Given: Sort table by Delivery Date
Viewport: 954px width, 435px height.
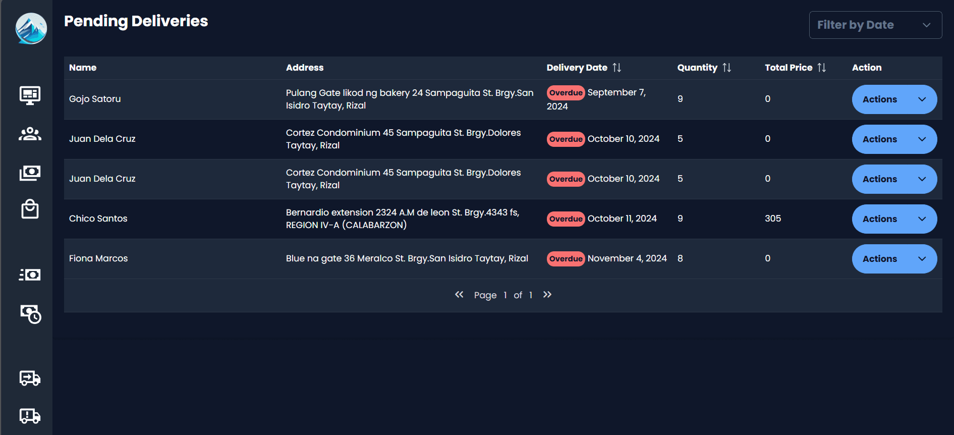Looking at the screenshot, I should [x=616, y=68].
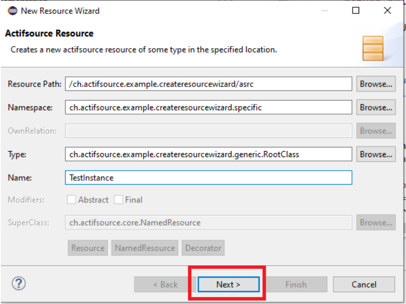Image resolution: width=406 pixels, height=304 pixels.
Task: Click the Eclipse icon in title bar
Action: (x=13, y=11)
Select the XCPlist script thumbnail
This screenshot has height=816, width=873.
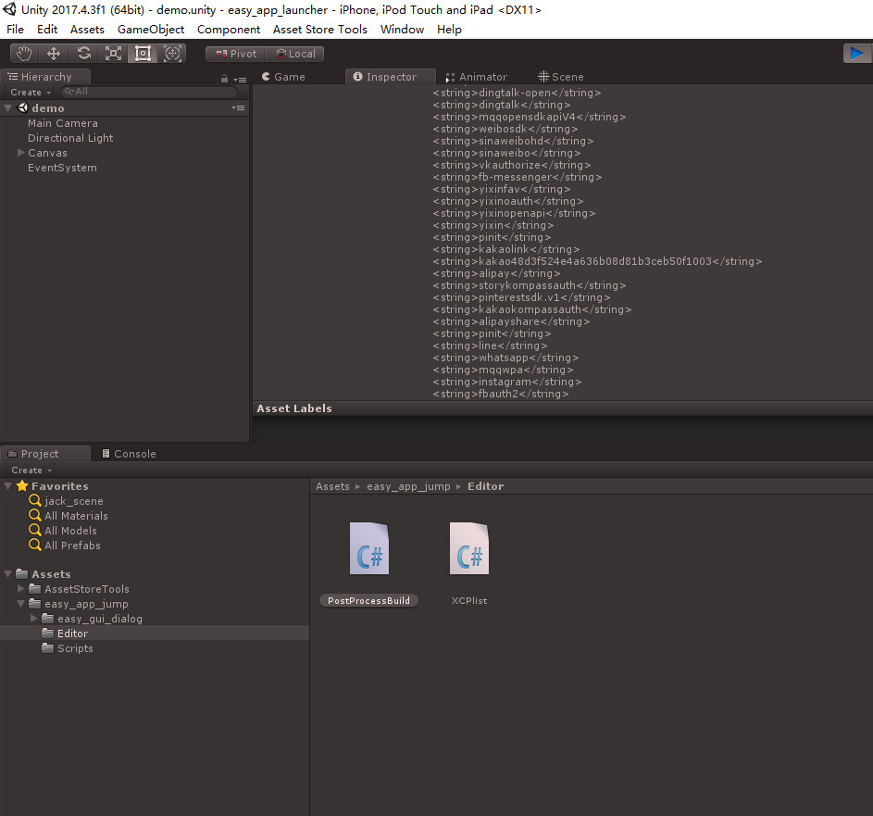tap(469, 547)
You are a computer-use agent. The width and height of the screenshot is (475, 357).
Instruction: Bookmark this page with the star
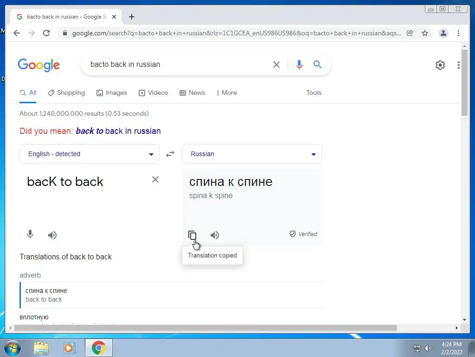click(425, 33)
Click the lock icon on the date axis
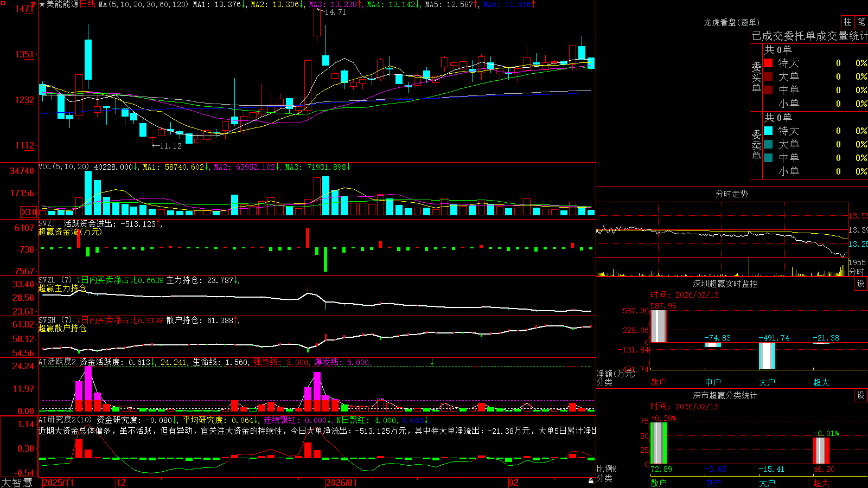868x488 pixels. point(591,481)
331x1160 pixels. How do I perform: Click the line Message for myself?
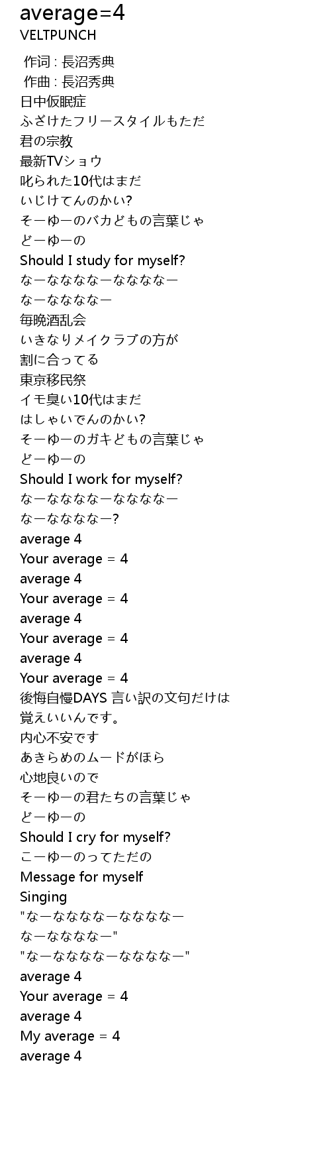click(x=81, y=877)
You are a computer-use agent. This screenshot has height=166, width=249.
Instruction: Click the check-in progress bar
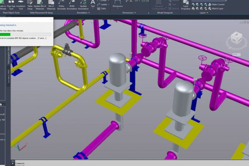(x=25, y=34)
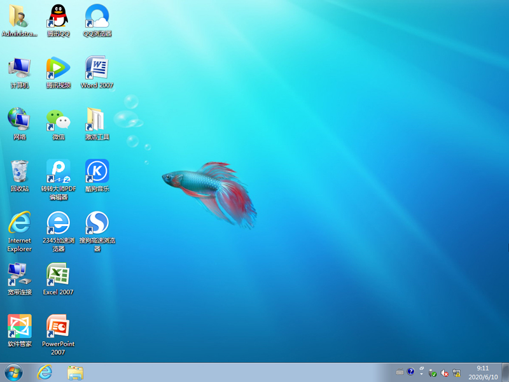Click the 腾讯视频 desktop icon
Screen dimensions: 509x382
click(x=59, y=68)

★ ★ ★ ★ ★

■ **YOUR TASK**:
When you write out the material, reproduce each line exactly and omit any picture it holds.

■ **TASK OUTPUT**:
Given: Sort table by Delivery Date
Viewport: 954px width, 435px height.
Looking at the screenshot, I should [x=616, y=68].
Image resolution: width=406 pixels, height=304 pixels.
Task: Click the Eclipse icon in title bar
Action: (x=13, y=11)
Select the XCPlist script thumbnail
This screenshot has height=816, width=873.
tap(469, 547)
You are a computer-use agent. The width and height of the screenshot is (475, 357).
Instruction: Bookmark this page with the star
click(425, 33)
Click the lock icon on the date axis
868x488 pixels. point(591,481)
331x1160 pixels. How do I perform: Click the line Message for myself?
click(x=81, y=877)
You are a computer-use agent. This screenshot has height=166, width=249.
Instruction: Click the check-in progress bar
(x=25, y=34)
Click the 腾讯视频 desktop icon
Screen dimensions: 509x382
click(x=59, y=68)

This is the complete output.